Exercise input below:

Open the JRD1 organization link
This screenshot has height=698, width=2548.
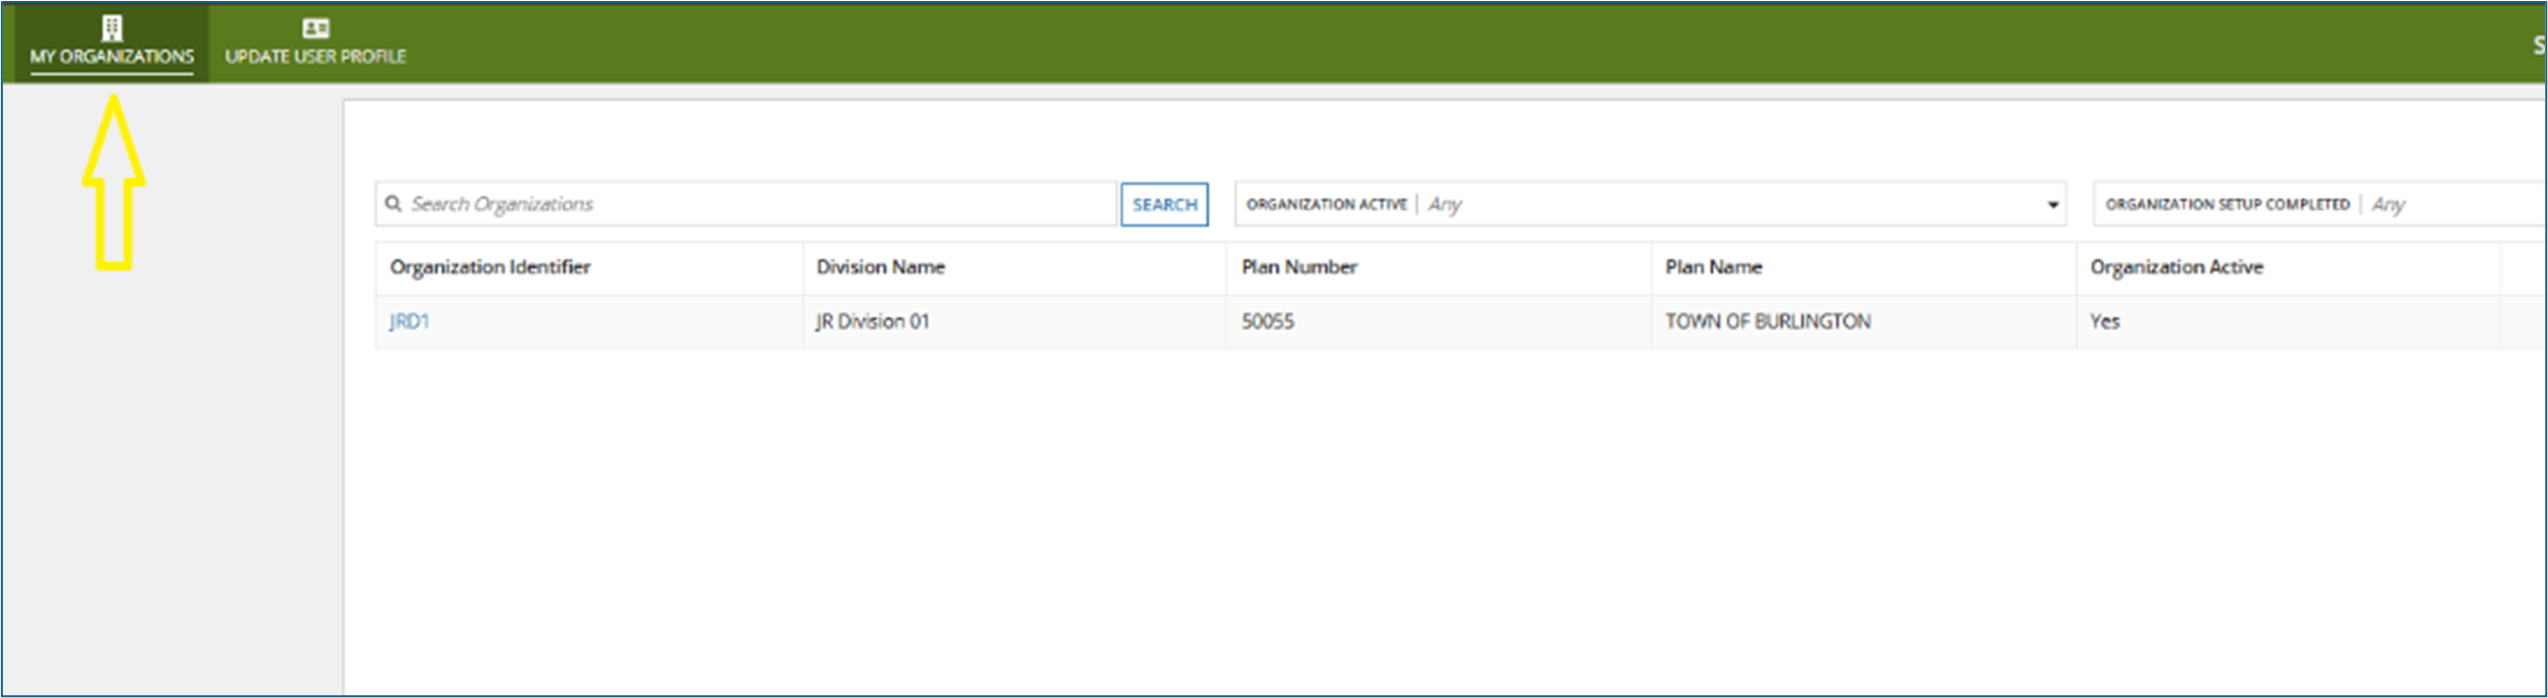409,322
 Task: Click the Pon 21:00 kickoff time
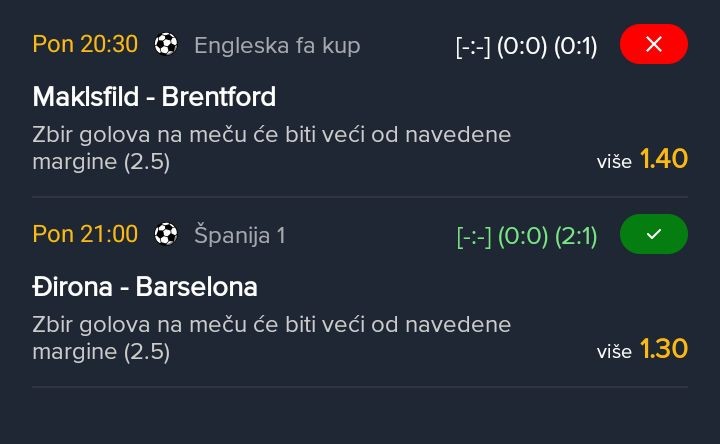(85, 235)
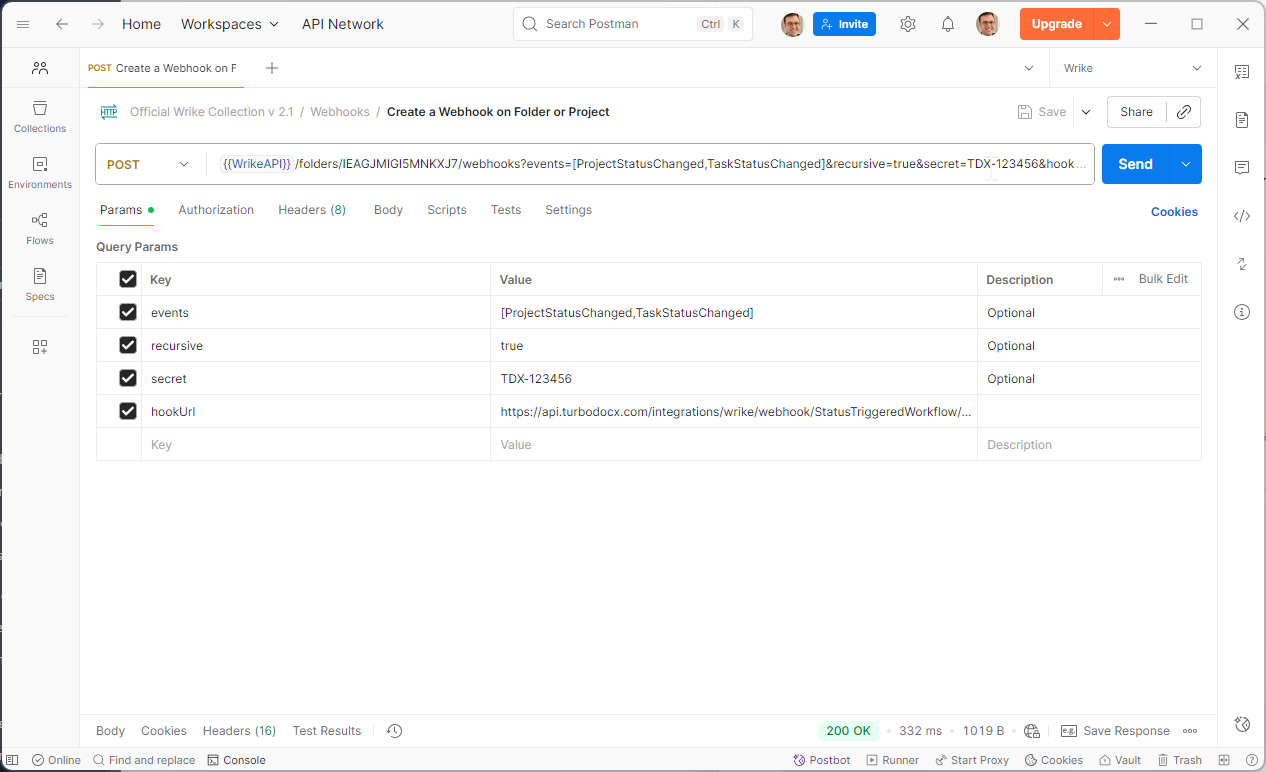Image resolution: width=1266 pixels, height=772 pixels.
Task: Disable the recursive query parameter
Action: [x=127, y=345]
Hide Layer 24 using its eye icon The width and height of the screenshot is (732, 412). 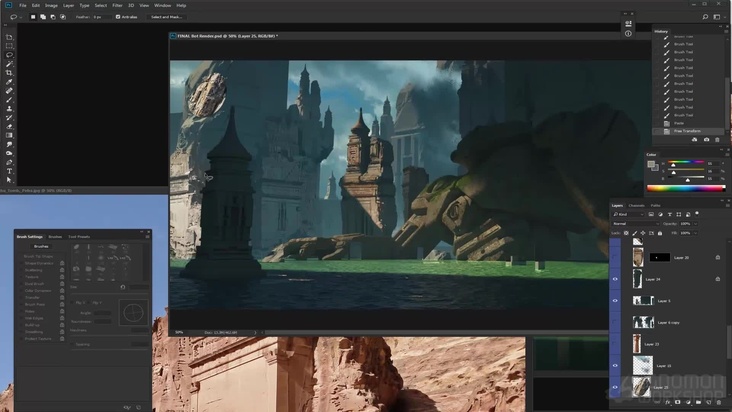point(615,279)
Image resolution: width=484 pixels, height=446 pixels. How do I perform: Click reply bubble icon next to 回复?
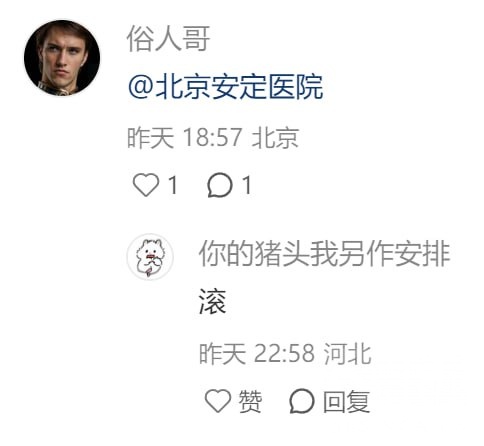[x=302, y=401]
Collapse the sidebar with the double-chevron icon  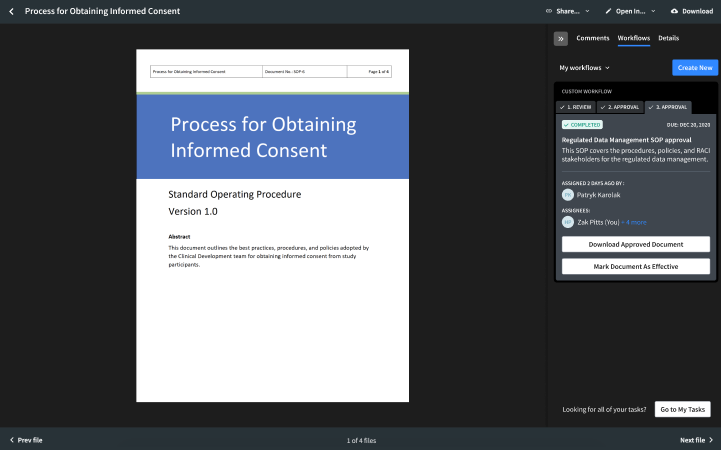click(x=561, y=38)
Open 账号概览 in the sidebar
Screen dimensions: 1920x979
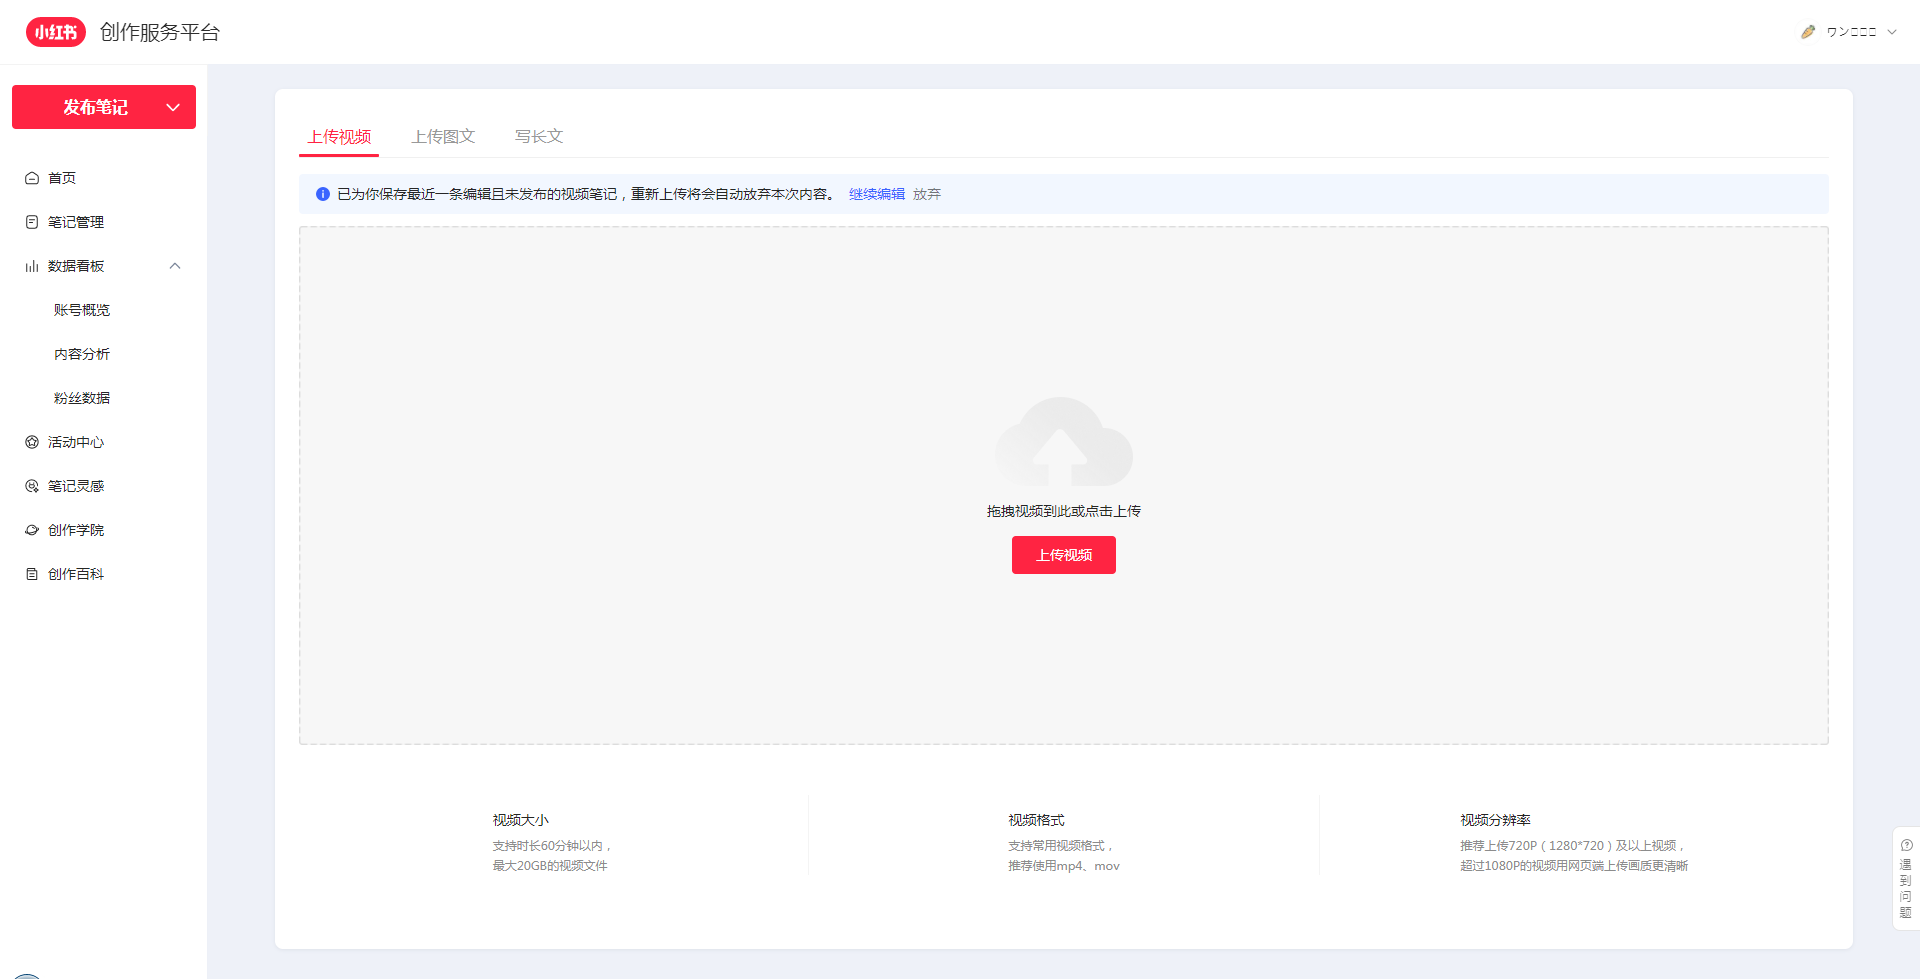[82, 310]
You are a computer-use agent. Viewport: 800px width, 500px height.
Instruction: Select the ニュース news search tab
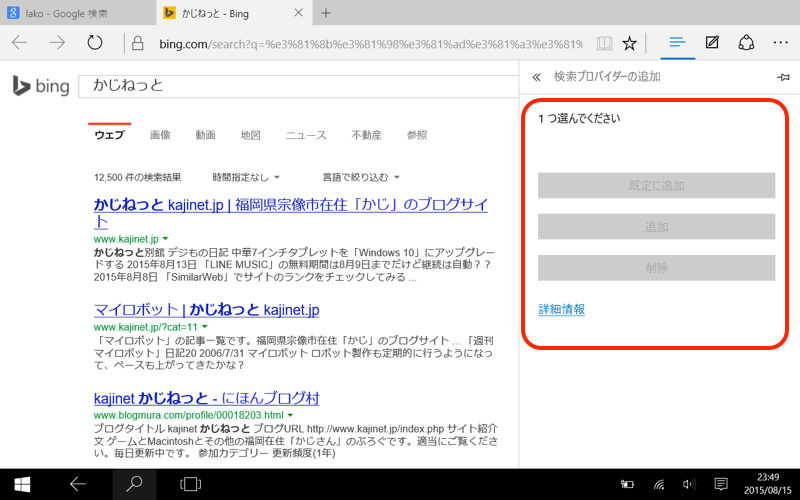point(306,135)
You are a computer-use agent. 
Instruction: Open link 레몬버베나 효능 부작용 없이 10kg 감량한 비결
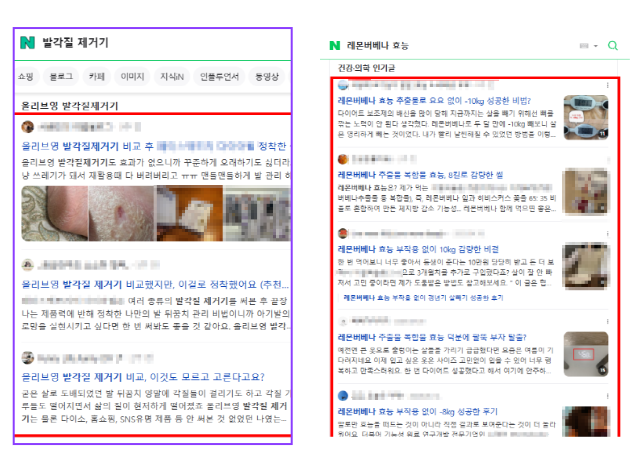coord(418,249)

End of Exercise input.

**What to produce:** Leaving out the pictures, return exactly the lines from the one that contains "Instruction: Select the ニュース news search tab" through the last line of the records above, inclusive.

**Finished task:**
Instruction: Select the ニュース news search tab
point(306,135)
You are a computer-use agent. 
Instruction: Open link 레몬버베나 효능 부작용 없이 10kg 감량한 비결
coord(418,249)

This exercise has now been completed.